Now before I finish here is Will Fitzgerald Jenkins on why he used the name Murray Leinster. This appeared in Fantasy Magazine #26, published by Julius Schwartz in October/November 1934 and I think it lends some credence to my snobbery theory:

Murray Leinster, my pen name, was adopted because somebody flattered me. My first published stuff was sold to Smart Set when that magazine was edited by Nathan and Mencken (and some said God was a member of the firm) and was quite the hottest of the intellectual magazines. At least it seemed intellectual then.

Since they bought the first stuff I was ever paid for, I naturally thought them persons of brilliant discernment and wisdom. And being just out of short pants, I could be kidded. I think it was Mr. Nathan who suggested that I ‘save’ my own name for Smart Set and use a pseudonym for inferior publications.

At least Mr Nathan didn’t suggest Jenkins call himself Gaston Feeblehare (what a stupid name).

Ursula Le Guin & Her Elusive Hugo!

It all began with a hot tip from Perry Barr of Ace Boops.

Goodbye Ursula. The heavens above were never so full that we won’t miss your bright particular star.

And now for my favourite Ursula Le Guin letter, one which highlights the two things I like best in an author, a lack of pretentiousness and a sense of humour. The following letter appeared in Philosophical Gas #2, published by John Bangsund in October 1970. The Hugo in question was awarded to Ursula for The Left Hand of Darkness at Heicon ’70, the worldcon held in Heidelberg, Germany in August of 1970. I assume the rocket was accepted on Ursula’s behalf by Terry Carr of Ace Books (which would explain a lot).
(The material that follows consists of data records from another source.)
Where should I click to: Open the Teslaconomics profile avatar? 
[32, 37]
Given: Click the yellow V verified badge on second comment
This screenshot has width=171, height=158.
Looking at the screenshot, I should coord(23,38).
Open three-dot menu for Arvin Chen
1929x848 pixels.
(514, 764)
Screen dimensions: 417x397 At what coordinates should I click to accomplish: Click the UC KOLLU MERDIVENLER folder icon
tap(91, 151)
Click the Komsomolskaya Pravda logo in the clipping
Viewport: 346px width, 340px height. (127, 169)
Other than that I don’t think there is anything I can add except I hope the following makes you smile, at least for a moment:

‘We were over in our cabin in the Coast Range on Slick Rock Creek, well insulated from Civilisation by a lot of fir trees and bears and stuff, and it was about 8 a.m. and there was a knock on the door. Mr Smith from up the road. Mr Smith has a telephone, and he had a message for us – from our daughter, he thought they said. As our eldest daughter is 13 and was reading Mad Magazine right in the loft at the time, we were confused, but staggered up through the bears and firs and called the number he had taken down. It was Virginia Kidd in Pennsylvania, who had forgotten the 3-hour time difference between Pennsylvania and Oregon but had a hot rumor that my book had won the Hugo. So I called a friend in Portland who was coming to visit in a few days to stop by the house and pick up any telegrams that might be lying about. Which they did; so about 5 days after the Heidelberg meeting was over I got three, hand-delivered telegrams, one of which said Congratulations your novel won Hugo award Terry Car Ac Books, one which said Congratulations your novel won Hugo award Perry Barr Ace Boops, and one which said Congratulations sinister Hugo more please John Bangsund. It was that one which made the day. I didn’t believe the others, but you clinched it. When I get news from North Carlton, Victoria, I believe it. It was a lovely thing to do, and I do thank you.
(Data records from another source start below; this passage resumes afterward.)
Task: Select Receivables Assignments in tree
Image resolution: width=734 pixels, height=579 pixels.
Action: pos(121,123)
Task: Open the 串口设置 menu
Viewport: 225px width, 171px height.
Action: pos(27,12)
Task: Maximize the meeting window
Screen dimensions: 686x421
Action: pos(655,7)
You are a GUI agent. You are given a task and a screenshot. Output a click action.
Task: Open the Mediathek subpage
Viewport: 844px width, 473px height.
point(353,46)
Alan Nourse has the actual, physical Hugo; apparently Terry Carr (or Perry Barr, of Ace Boops) gave it to him, saying “You can give it to her, Alan, you both live on the West Coast”, which is perfectly true, only he lives in North Bend Washington and I live in Portland Oregon, but what are these little provincial differences? Oh, are you from America, do you know my friend James Peebles? Well, when Mr Nourse called tonight I asked him just to put some fuel in the rocket and fly it down. He said he’d thought of that. We don’t seem to have thought of any other solution yet. But that’s all right. I don’t need a bronze rocket. I have your telegram.’